Despite its tone of uncertainty about cost control approaches, the report isn't devoid of approaches to pursue—it simply says they are unproven. And in some spots it even sounds a bit optimistic, while warning that much hard work will be involved.

"Experts generally agree that changes in government policy have the potential to produce substantial savings in both national and federal spending on health care without harming health," it notes. "However, turning that potential into reality in a sector that accounts for one-sixth of the U.S. economy is likely to be a prolonged and difficult process."

It refers to capping the exclusion of employer paid premiums exempt from taxation as a "powerful policy lever." Changes in the exclusion "can affect the efficiency of health care financed by the private sector, by giving workers stronger incentives to seek lower-cost health insurance plans. Those steps would well have spillover effects on Medicare."

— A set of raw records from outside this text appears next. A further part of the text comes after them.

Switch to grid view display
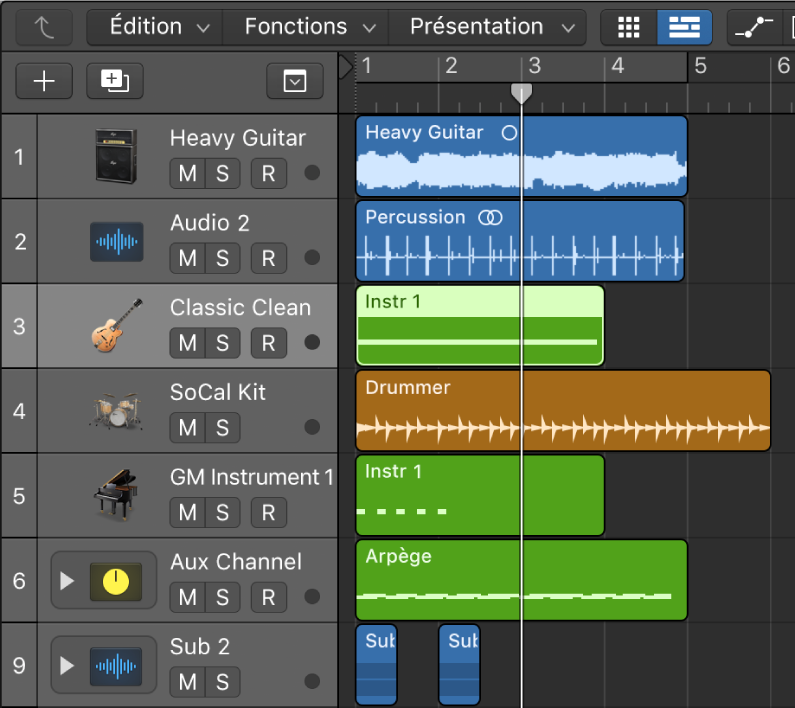The height and width of the screenshot is (708, 795). tap(628, 27)
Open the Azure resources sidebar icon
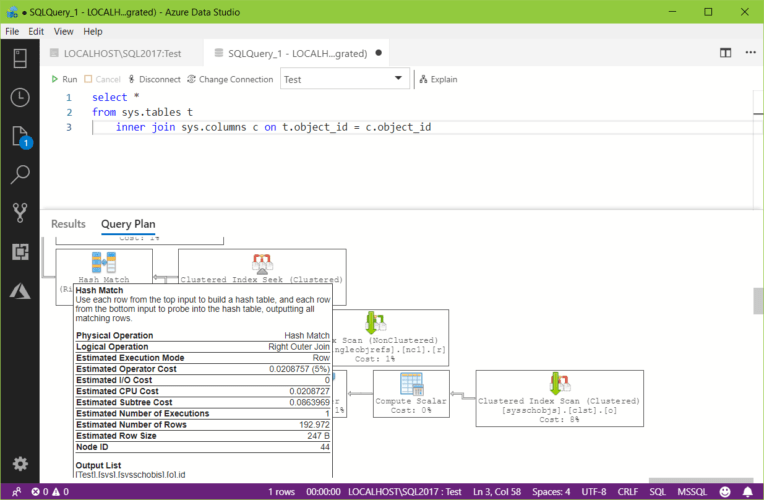The height and width of the screenshot is (500, 764). tap(20, 291)
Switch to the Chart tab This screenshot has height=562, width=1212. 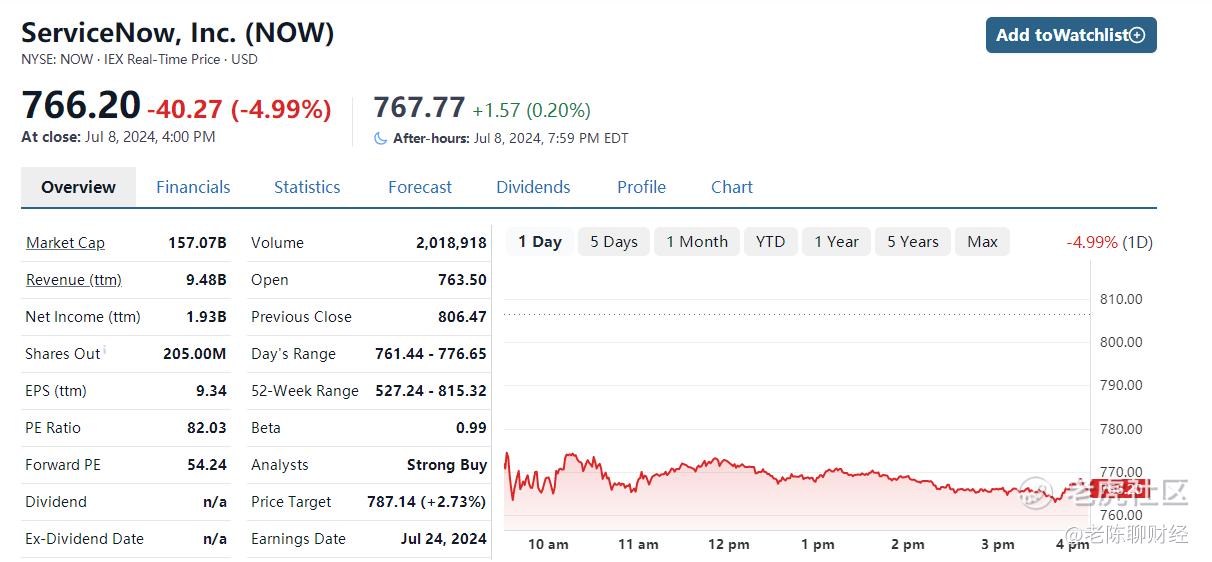(732, 187)
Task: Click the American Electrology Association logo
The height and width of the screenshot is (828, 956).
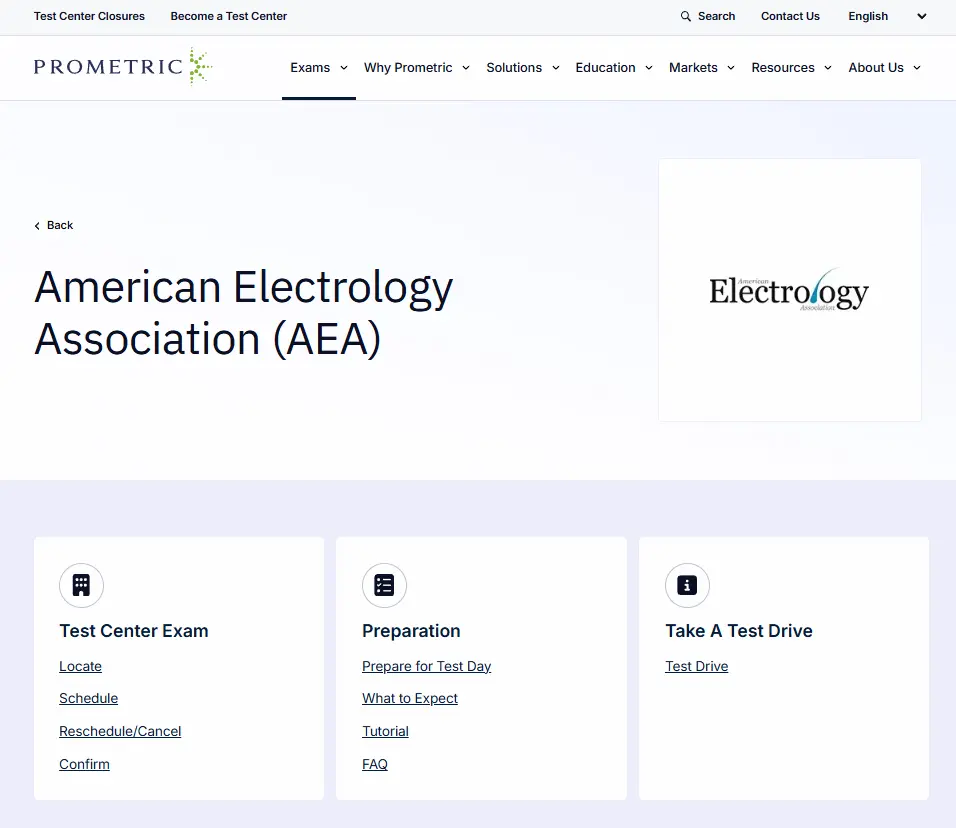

It refers without comment to a Commonwealth Fund estimate that aggressive "bundling" of services under a single payment could save $200 billion over a 10-year period. And CBO notes that having more information about which treatments work best would still allow doctors and patients to choose the treatment they preferred, an implicit response to criticisms that comparative effectiveness research is a flawed approach that would lead to rationing. Medicare could create payment incentives for doctors and patients to use the most effective treatments without taking them off the table, the report suggests.